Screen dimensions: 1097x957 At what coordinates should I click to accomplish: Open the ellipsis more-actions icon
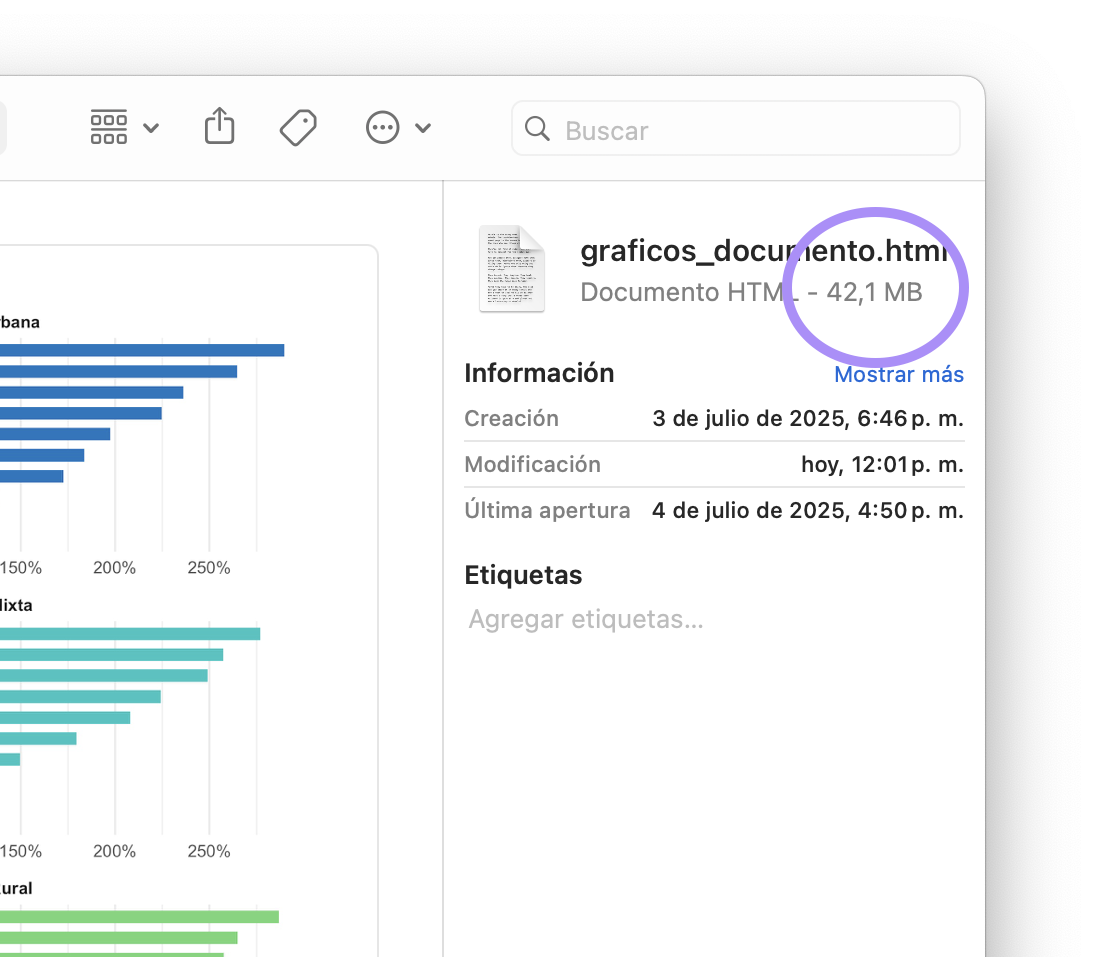click(x=383, y=127)
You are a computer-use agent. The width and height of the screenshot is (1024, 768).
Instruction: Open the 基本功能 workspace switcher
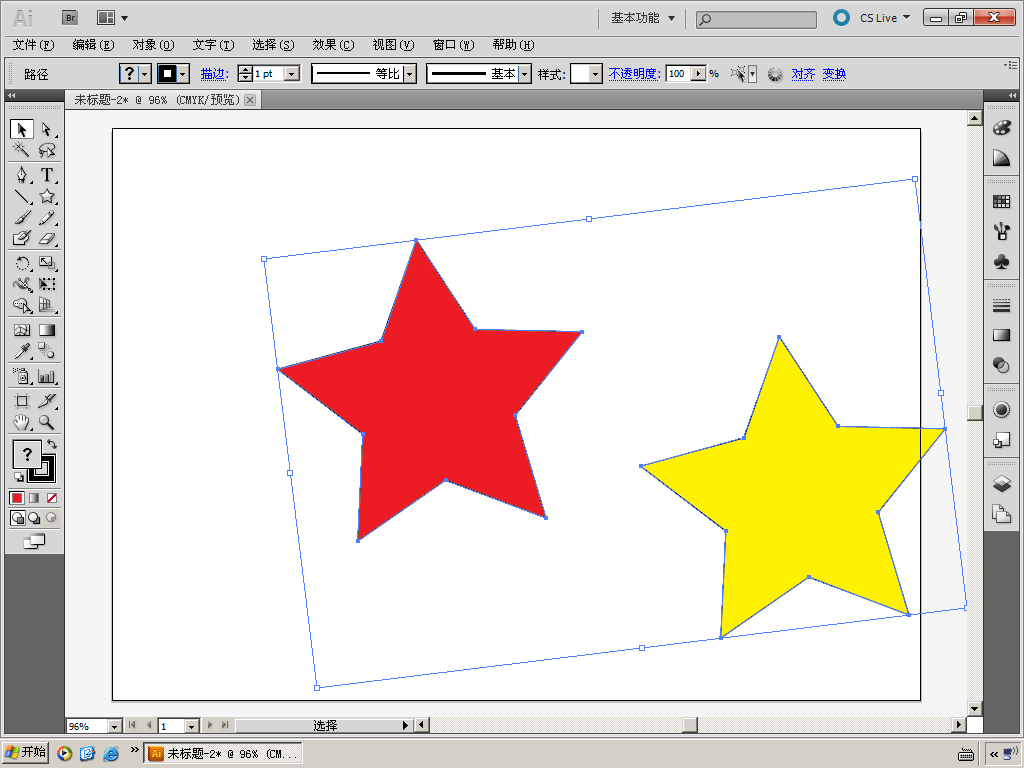pos(643,18)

INSTRUCTIONS FOR THE TASK — Give the lines again exactly, beginning with the first line of the records above and ending with the line that contains "You are a computer-use", and include no pictures.

WRITTEN RESPONSE —
Screen dimensions: 1097x957 At what coordinates should I click to accomplish: Open the ellipsis more-actions icon
click(x=383, y=127)
You are a computer-use agent. The width and height of the screenshot is (1024, 768).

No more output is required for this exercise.